9 lb. Viking Pilsner Zero malt
1 lb. Munich I malt (Weyermann)
11 oz. Carafa Special II malt (Weyermann)
1 oz. Vanguard hop pellets (6.5% alpha), 60 minute boil
0.5 oz. Mt. Hood hop pellets (4.6% alpha), 15 minute boil
0.5 oz. Mt. Hood hop pellets (4.6% alpha), 5 minute boil
1 tsp. Fermax, 10 minute boil
1 Whirlfloc tablet, 5 minute boil
Repitch of Harvest lager yeast (Imperial L17)
1.049 o.g., 1.013 f.g., 4.7% abv, 30 IBU, 24 SRM
60 minute infusion mash at 152°, full volume
Claremont tap water, treated with Campden tablet
I mashed in with 7.5 gallons of water at 158°, to hit my mash target of 152°. After adding 5 mL of 88% lactic acid, I held the mash at 152°, with recirculation, for 60 minutes. I then raised the mash to 168°.
After the mash, I removed the grain basket and collected 6.75 gallons of wort with a gravity of 1.041, for 69% mash efficiency.
I brought the wort to a boil, adding hops and finings per the recipe. After 60 minutes, I turned off the heat and chilled it down to 70°, before transferring to the fermenter and chilling down to 52° in the fermentation chamber.
After the wort hit fermentation temperature, I oxygenated with 30 seconds of pure O2, and then pitched the yeast.
I brewed this beer on 6 February 2021. It had a starting gravity of 1.048.
I started fermentation at 52°, held it here for three days, raised to 54° for three days, and then finished at 56° for three days, before cold crashing.
I kegged the beer on 27 February 2021. Final gravity was 1.014, for 4.5% abv.
Brilliantly clear, deep brown beer, pouring with a persistent tan head.
Roasty and coffee aroma, at a moderately high level.
Roasty malt and coffee flavor, with a bready malt character in the background. Moderately high level of bitterness. Clean yeast character. Extended bitterness on the finish.

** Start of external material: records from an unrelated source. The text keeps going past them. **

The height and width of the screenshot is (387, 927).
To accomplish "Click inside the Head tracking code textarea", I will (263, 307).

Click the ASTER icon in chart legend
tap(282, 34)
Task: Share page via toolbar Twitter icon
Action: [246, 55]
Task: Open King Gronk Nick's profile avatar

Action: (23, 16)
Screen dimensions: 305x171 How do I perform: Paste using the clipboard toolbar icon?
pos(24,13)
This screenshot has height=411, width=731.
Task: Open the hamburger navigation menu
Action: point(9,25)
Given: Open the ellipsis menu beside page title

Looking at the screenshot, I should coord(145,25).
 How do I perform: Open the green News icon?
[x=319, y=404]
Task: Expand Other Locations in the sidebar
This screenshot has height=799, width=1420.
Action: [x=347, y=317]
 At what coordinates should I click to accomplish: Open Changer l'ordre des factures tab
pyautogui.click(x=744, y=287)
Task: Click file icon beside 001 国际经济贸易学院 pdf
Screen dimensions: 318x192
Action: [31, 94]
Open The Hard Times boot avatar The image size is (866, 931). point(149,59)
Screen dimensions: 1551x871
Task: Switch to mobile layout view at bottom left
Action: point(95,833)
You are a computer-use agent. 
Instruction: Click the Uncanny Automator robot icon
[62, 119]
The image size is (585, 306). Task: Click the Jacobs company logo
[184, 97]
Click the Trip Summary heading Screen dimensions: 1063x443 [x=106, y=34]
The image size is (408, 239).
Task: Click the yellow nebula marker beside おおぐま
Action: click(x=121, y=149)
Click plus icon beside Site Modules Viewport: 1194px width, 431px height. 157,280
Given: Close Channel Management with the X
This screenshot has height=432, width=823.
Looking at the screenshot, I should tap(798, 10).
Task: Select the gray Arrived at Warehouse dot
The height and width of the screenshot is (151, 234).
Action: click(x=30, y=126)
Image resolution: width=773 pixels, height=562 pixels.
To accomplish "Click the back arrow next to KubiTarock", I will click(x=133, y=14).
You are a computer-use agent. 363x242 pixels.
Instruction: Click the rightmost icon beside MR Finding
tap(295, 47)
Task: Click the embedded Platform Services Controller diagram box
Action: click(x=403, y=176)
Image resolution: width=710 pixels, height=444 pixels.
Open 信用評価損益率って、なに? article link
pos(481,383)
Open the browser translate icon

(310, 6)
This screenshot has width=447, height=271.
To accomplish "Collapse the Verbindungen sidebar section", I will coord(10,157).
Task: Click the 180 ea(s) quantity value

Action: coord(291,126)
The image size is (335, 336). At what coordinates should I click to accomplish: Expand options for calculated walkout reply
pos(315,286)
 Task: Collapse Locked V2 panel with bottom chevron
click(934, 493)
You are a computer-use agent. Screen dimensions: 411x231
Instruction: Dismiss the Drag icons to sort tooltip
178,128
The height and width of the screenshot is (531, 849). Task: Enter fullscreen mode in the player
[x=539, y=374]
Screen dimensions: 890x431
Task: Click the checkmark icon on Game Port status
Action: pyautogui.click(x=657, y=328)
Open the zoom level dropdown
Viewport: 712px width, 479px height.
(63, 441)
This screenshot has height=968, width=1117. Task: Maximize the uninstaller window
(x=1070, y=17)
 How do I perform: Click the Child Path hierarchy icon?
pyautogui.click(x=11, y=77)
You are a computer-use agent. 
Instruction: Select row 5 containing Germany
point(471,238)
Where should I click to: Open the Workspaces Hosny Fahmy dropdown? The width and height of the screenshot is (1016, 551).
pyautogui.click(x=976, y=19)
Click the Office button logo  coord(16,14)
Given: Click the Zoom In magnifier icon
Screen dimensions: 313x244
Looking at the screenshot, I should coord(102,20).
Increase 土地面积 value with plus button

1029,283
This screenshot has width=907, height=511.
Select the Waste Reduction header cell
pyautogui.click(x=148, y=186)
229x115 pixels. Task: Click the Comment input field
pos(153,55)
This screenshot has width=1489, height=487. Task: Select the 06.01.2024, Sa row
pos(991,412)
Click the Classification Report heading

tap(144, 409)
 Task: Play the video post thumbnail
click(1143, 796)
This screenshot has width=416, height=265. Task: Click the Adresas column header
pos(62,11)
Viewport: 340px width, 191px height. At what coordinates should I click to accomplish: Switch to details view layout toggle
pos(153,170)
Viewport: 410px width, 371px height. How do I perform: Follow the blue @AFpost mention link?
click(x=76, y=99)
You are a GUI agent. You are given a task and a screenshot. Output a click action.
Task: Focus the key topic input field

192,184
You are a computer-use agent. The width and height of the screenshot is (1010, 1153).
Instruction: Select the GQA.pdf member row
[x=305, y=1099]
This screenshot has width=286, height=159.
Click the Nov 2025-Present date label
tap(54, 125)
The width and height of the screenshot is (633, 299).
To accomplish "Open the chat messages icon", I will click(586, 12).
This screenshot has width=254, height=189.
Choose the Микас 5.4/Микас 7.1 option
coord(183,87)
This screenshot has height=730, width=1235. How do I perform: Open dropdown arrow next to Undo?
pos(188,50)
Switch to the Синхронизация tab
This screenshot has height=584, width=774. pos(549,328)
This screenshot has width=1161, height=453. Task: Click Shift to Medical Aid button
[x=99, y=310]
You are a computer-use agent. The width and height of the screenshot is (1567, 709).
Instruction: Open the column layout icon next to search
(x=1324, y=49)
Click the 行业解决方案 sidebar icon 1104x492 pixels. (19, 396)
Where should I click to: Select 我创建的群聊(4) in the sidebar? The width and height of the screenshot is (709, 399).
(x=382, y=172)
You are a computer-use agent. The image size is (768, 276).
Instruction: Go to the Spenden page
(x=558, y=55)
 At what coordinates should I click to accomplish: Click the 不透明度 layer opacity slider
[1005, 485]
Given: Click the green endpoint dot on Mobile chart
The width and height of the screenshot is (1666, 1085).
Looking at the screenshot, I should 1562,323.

Perhaps? It’s a good, clean beer, but if feels like I could dial back the roast/coffee character a touch and move the base malts (especially the Munich) more to the forefront. I think if I were to rebrew this, I would add a bit more Munich, or maybe add in some Vienna, and reduce the percentage of pilsner malt. That said, this beer is very drinkable, so I wouldn’t make it too heavy for the base malts. Based on the BJCP written descriptions, it seems to be a great example of the schwarzbier style, but just isn’t to my taste.
Clear brown beer with a slight ruby tinge. The head is a light tan color and persistant.
Light chocolate aroma with a slight roastiness; very nice!
Clean and smooth, with a nice bready maltiness backed up with a bit of roasty chocolate and slight coffee notes. There is a modest bitterness, which melds quite well with the malt.
Smooth, light, and crisp; moderate carbonation and a gentle bitterness to the moderately dry finish.
Would I brew this again?
Indeed! This beer has matured into a delicious and very drinkable lager. I feel like I nailed the style pretty well. Although we are squarely in the heat of summer, this is one dark beer that I don’t mind having around. It’s surprisingly refreshing! Overall, there is very little I would change about this beer. It’s nice to have another reliable session beer in my portfolio, too.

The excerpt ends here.